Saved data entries
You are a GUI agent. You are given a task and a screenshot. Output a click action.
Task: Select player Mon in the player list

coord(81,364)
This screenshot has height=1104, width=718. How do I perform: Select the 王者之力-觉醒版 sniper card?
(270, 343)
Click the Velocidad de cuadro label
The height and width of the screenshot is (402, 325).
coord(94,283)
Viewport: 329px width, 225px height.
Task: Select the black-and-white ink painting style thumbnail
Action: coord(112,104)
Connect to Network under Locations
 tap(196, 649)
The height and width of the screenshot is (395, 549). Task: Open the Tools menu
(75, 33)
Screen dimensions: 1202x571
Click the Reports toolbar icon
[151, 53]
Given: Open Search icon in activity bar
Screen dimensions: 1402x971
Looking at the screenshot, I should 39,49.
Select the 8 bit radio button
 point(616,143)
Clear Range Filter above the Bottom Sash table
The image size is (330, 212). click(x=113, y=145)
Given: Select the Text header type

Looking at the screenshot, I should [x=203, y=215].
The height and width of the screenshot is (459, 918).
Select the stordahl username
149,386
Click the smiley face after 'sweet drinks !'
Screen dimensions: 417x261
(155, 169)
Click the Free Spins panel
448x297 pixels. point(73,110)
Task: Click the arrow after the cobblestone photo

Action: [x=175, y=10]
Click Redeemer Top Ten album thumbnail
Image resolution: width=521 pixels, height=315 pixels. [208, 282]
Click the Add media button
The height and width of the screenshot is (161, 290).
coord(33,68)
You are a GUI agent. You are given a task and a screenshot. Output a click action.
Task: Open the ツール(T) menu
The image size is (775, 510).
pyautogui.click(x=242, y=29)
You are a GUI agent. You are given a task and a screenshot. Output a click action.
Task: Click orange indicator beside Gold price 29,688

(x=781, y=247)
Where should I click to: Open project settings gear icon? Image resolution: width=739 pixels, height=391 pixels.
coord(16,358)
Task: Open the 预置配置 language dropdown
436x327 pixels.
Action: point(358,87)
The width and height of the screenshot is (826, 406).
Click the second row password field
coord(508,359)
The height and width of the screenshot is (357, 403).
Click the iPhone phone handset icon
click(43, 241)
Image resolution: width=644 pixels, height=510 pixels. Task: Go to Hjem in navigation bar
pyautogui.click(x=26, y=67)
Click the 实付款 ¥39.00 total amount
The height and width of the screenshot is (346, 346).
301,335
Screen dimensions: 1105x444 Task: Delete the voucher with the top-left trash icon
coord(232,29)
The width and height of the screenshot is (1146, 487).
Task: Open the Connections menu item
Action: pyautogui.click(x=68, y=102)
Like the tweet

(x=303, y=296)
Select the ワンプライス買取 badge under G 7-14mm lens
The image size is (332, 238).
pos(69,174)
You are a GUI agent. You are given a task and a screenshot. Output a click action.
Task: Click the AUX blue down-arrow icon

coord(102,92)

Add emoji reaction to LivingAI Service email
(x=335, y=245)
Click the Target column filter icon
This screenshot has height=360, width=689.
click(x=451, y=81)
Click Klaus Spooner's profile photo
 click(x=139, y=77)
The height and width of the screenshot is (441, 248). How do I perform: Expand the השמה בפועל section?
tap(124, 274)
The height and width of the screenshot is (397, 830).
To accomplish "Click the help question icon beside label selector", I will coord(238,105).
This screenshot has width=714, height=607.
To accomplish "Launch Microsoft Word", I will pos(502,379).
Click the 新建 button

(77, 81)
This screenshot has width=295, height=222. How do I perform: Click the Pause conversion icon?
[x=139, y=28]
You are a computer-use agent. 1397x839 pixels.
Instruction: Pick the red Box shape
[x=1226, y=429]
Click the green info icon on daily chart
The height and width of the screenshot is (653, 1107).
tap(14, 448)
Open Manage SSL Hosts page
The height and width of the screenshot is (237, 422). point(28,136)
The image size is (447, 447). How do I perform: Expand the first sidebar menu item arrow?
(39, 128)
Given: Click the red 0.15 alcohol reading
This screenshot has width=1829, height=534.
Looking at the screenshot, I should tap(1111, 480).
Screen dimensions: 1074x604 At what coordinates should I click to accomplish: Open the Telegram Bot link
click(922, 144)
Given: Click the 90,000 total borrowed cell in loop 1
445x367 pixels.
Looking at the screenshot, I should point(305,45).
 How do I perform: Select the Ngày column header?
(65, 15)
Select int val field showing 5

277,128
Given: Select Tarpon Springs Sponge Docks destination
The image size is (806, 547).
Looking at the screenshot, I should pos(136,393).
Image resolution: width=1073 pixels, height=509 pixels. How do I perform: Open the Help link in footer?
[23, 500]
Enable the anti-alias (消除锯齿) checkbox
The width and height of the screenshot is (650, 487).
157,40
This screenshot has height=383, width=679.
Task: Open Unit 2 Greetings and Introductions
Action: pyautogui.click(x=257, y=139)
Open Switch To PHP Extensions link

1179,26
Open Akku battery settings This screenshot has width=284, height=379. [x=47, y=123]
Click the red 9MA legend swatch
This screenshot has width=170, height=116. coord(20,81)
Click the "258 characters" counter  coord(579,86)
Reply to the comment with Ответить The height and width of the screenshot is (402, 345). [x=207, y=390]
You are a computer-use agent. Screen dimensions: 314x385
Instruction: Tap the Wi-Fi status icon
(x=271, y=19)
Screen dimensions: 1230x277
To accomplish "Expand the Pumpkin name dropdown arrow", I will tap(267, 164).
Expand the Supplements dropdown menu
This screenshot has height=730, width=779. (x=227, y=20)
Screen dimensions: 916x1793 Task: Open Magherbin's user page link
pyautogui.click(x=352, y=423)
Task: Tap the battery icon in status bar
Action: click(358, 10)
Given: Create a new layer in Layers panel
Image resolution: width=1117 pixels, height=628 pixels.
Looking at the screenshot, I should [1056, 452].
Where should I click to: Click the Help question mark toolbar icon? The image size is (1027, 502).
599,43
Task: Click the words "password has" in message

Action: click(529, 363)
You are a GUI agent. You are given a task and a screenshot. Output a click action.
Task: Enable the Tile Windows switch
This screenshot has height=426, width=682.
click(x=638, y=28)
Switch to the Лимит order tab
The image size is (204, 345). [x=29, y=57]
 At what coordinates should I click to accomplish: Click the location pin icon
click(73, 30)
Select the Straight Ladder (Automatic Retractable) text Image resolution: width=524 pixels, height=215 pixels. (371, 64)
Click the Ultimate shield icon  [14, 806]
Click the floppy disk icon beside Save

Instructions for the task: Each record above is to be given again without any change to its wording.

Response to this task:
You are a GUI agent. You are given a task and a screenshot. Output a click action.
Task: Select player Mon in the player list

coord(81,364)
This screenshot has height=1104, width=718. How do I perform: Select the 王者之力-觉醒版 sniper card?
(270, 343)
Click the Velocidad de cuadro label
The height and width of the screenshot is (402, 325).
coord(94,283)
Viewport: 329px width, 225px height.
Task: Select the black-and-white ink painting style thumbnail
Action: coord(112,104)
Connect to Network under Locations
 tap(196, 649)
The height and width of the screenshot is (395, 549). Task: Open the Tools menu
(75, 33)
Screen dimensions: 1202x571
Click the Reports toolbar icon
[151, 53]
Given: Open Search icon in activity bar
Screen dimensions: 1402x971
Looking at the screenshot, I should 39,49.
Select the 8 bit radio button
 point(616,143)
Clear Range Filter above the Bottom Sash table
The image size is (330, 212). click(x=113, y=145)
Given: Select the Text header type

Looking at the screenshot, I should [x=203, y=215].
The height and width of the screenshot is (459, 918).
Select the stordahl username
149,386
Click the smiley face after 'sweet drinks !'
Screen dimensions: 417x261
(155, 169)
Click the Free Spins panel
448x297 pixels. point(73,110)
Task: Click the arrow after the cobblestone photo

Action: [x=175, y=10]
Click Redeemer Top Ten album thumbnail
Image resolution: width=521 pixels, height=315 pixels. [208, 282]
Click the Add media button
The height and width of the screenshot is (161, 290).
coord(33,68)
You are a GUI agent. You are given a task and a screenshot. Output a click action.
Task: Open the ツール(T) menu
The image size is (775, 510).
pyautogui.click(x=242, y=29)
You are a GUI agent. You are given a task and a screenshot. Output a click action.
Task: Click orange indicator beside Gold price 29,688

(x=781, y=247)
Where should I click to: Open project settings gear icon? Image resolution: width=739 pixels, height=391 pixels.
coord(16,358)
Task: Open the 预置配置 language dropdown
436x327 pixels.
Action: point(358,87)
The width and height of the screenshot is (826, 406).
Click the second row password field
coord(508,359)
The height and width of the screenshot is (357, 403).
Click the iPhone phone handset icon
click(43, 241)
Image resolution: width=644 pixels, height=510 pixels. Task: Go to Hjem in navigation bar
pyautogui.click(x=26, y=67)
Click the 实付款 ¥39.00 total amount
The height and width of the screenshot is (346, 346).
301,335
Screen dimensions: 1105x444 Task: Delete the voucher with the top-left trash icon
coord(232,29)
The width and height of the screenshot is (1146, 487).
Task: Open the Connections menu item
Action: pyautogui.click(x=68, y=102)
Like the tweet

(x=303, y=296)
Select the ワンプライス買取 badge under G 7-14mm lens
The image size is (332, 238).
pos(69,174)
You are a GUI agent. You are given a task and a screenshot. Output a click action.
Task: Click the AUX blue down-arrow icon

coord(102,92)

Add emoji reaction to LivingAI Service email
(x=335, y=245)
Click the Target column filter icon
This screenshot has height=360, width=689.
click(x=451, y=81)
Click Klaus Spooner's profile photo
 click(x=139, y=77)
The height and width of the screenshot is (441, 248). How do I perform: Expand the השמה בפועל section?
tap(124, 274)
The height and width of the screenshot is (397, 830).
To accomplish "Click the help question icon beside label selector", I will coord(238,105).
This screenshot has width=714, height=607.
To accomplish "Launch Microsoft Word", I will pos(502,379).
Click the 新建 button

(77, 81)
This screenshot has width=295, height=222. How do I perform: Click the Pause conversion icon?
[x=139, y=28]
You are a computer-use agent. 1397x839 pixels.
Instruction: Pick the red Box shape
[x=1226, y=429]
Click the green info icon on daily chart
The height and width of the screenshot is (653, 1107).
tap(14, 448)
Open Manage SSL Hosts page
The height and width of the screenshot is (237, 422). point(28,136)
The image size is (447, 447). How do I perform: Expand the first sidebar menu item arrow?
(39, 128)
Given: Click the red 0.15 alcohol reading
This screenshot has width=1829, height=534.
Looking at the screenshot, I should tap(1111, 480).
Screen dimensions: 1074x604 At what coordinates should I click to accomplish: Open the Telegram Bot link
click(922, 144)
Given: Click the 90,000 total borrowed cell in loop 1
445x367 pixels.
Looking at the screenshot, I should point(305,45).
 How do I perform: Select the Ngày column header?
(65, 15)
Select int val field showing 5

277,128
Given: Select Tarpon Springs Sponge Docks destination
The image size is (806, 547).
Looking at the screenshot, I should pos(136,393).
Image resolution: width=1073 pixels, height=509 pixels. How do I perform: Open the Help link in footer?
[23, 500]
Enable the anti-alias (消除锯齿) checkbox
The width and height of the screenshot is (650, 487).
157,40
This screenshot has height=383, width=679.
Task: Open Unit 2 Greetings and Introductions
Action: pyautogui.click(x=257, y=139)
Open Switch To PHP Extensions link

1179,26
Open Akku battery settings This screenshot has width=284, height=379. [x=47, y=123]
Click the red 9MA legend swatch
This screenshot has width=170, height=116. coord(20,81)
Click the "258 characters" counter  coord(579,86)
Reply to the comment with Ответить The height and width of the screenshot is (402, 345). [x=207, y=390]
You are a computer-use agent. Screen dimensions: 314x385
Instruction: Tap the Wi-Fi status icon
(x=271, y=19)
Screen dimensions: 1230x277
To accomplish "Expand the Pumpkin name dropdown arrow", I will tap(267, 164).
Expand the Supplements dropdown menu
This screenshot has height=730, width=779. (x=227, y=20)
Screen dimensions: 916x1793 Task: Open Magherbin's user page link
pyautogui.click(x=352, y=423)
Task: Tap the battery icon in status bar
Action: click(358, 10)
Given: Create a new layer in Layers panel
Image resolution: width=1117 pixels, height=628 pixels.
Looking at the screenshot, I should [1056, 452].
Where should I click to: Click the Help question mark toolbar icon? The image size is (1027, 502).
599,43
Task: Click the words "password has" in message

Action: click(529, 363)
You are a GUI agent. You are given a task and a screenshot. Output a click action.
Task: Enable the Tile Windows switch
This screenshot has height=426, width=682.
click(x=638, y=28)
Switch to the Лимит order tab
The image size is (204, 345). [x=29, y=57]
 At what coordinates should I click to accomplish: Click the location pin icon
click(73, 30)
Select the Straight Ladder (Automatic Retractable) text Image resolution: width=524 pixels, height=215 pixels. (371, 64)
Click the Ultimate shield icon  [14, 806]
Click the floppy disk icon beside Save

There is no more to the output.